El alcance parietal del Alzheimer

Las estructuras mediales del lóbulo temporal han recibido por mucho tiempo toda la atención con respecto a la enfermedad de Alzheimer. El compromiso de tales áreas en la enfermedad se evidencia en los primeros síntomas, como la pérdida de memoria. Sin embargo, mucho antes de que estos síntomas de hecho se presenten, es posible que ya estén ocurriendo cambios en el cerebro. Uno de estos cambios implica a la sustancia blanca y a las regiones parietales. ¿Cómo? ¿Por qué? Veamos a continuación el modelo que proponen Heidi Jacobs, Martin van Boxtel, Jelle Jolles, Frans Verhey y Harry Uylings, quienes en 2012 publicaron una revisión acerca del papel del lóbulo parietal en el desarrollo de la enfermedad de Alzheimer. Más que explicar por qué se da la enfermedad, estos investigadores intentan explicar cómo consideran ellos que inicia, basándose en la evidencia. Veamos.

Introducción
La enfermedad de Alzheimer (EA) es la causa más común de demencia. Se caracteriza por un declive insidioso en la memoria, el lenguaje, la percepción visuoespacial, las habilidades aritméticas y por síntomas de disfunción ejecutiva/comportamental o psiquiátricos.

Jacobs et al. explican que la hipótesis prevalente acerca de la EA, la hipótesis de la cascada amiloidea, explica que la acumulación de placas amiloideas extracelulares -centrales en la patología de la EA- y de ovillos neurofibrilares intracelulares (patología tau) originan una pérdida neuronal regional, lo cual a su vez da paso a atrofia cortical, dando lugar, finalmente, a un declive cognitivo (Braak & Braak, 1991, 1996). Específicamente, la secuencia que sigue la formación de los ovillos neurofibrilares comienza en el lóbulo temporal medial y luego se dirige las cortezas temporal lateral y parietal asociativa, las cortezas prefrontales y finalmente las áreas motoras y sensoriales (Braak & Braak, 1996). Por su parte, las placas amiloides afectan primero a las cortezas posteriores de asociación en los estadios más tempranos de la enfermedad. Las áreas del lóbulo temporal medial podrían ser afectadas después.
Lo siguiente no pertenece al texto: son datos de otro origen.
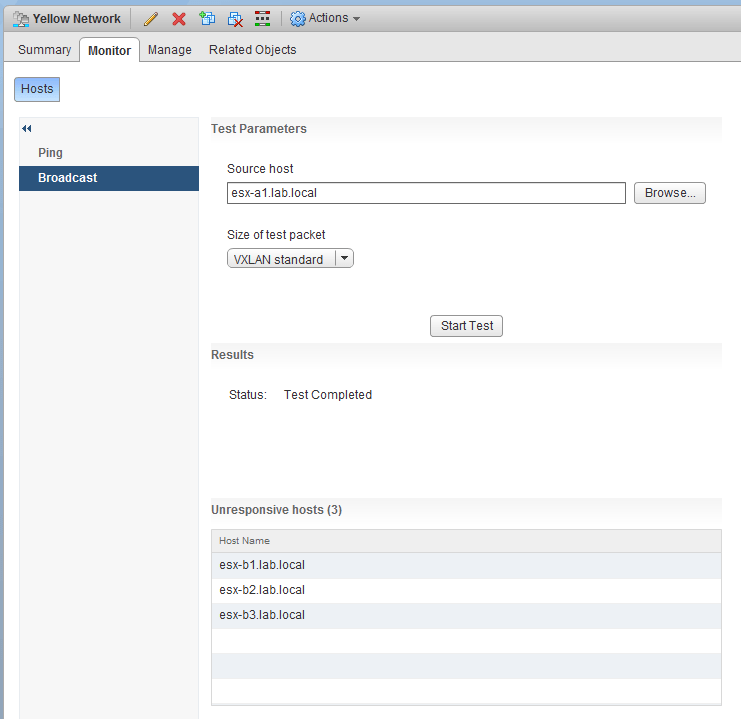Switch to the Manage tab

coord(169,50)
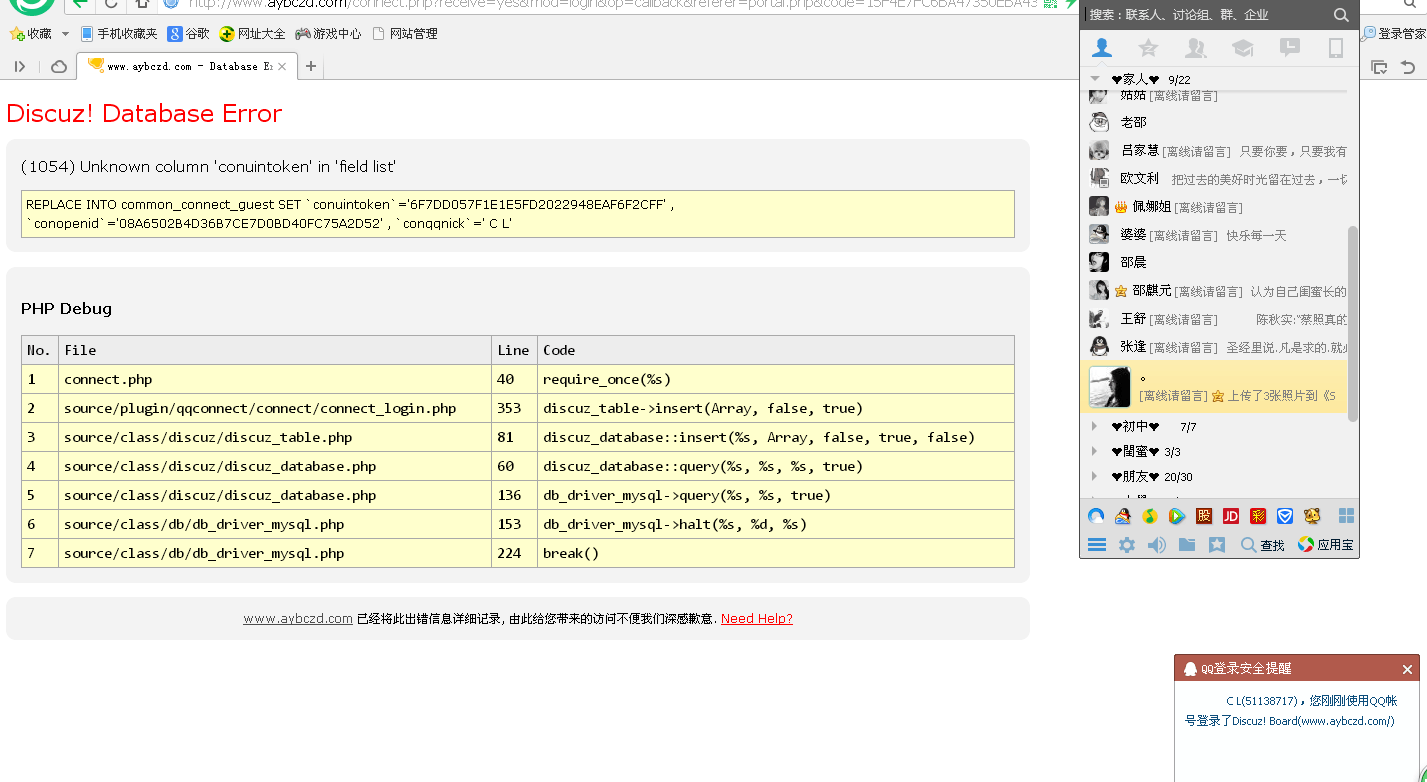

Ilustración de las placas de beta-amiloide y los ovillos neurofibrilares. Imagen tomada de www.triplenlace.com

Objetivo
En esta revisión, Jacobs et al. resumen la evidencia de los cambios estructurales, funcionales y metabólicos en el deterioro cognitivo leve o pacientes con EA prodrómico, basado en la literatura reciente en neuroimágenes, con un foco especial en las regiones de asociación posteriores, más específicamente las áreas del lóbulo parietal.

Estructura y función del lóbulo parietal
El lóbulo parietal (LP) anatómicamente se subdivide en varias regiones: giro poscentral, lobulillo parietal superior, opérculo parietal, lobulillo parietal inferior formado por el giro angular y el giro supramarginal, precuneus, corteza cingulada posterior, corteza retroesplenial, parte posterior del lobulillo paracentral.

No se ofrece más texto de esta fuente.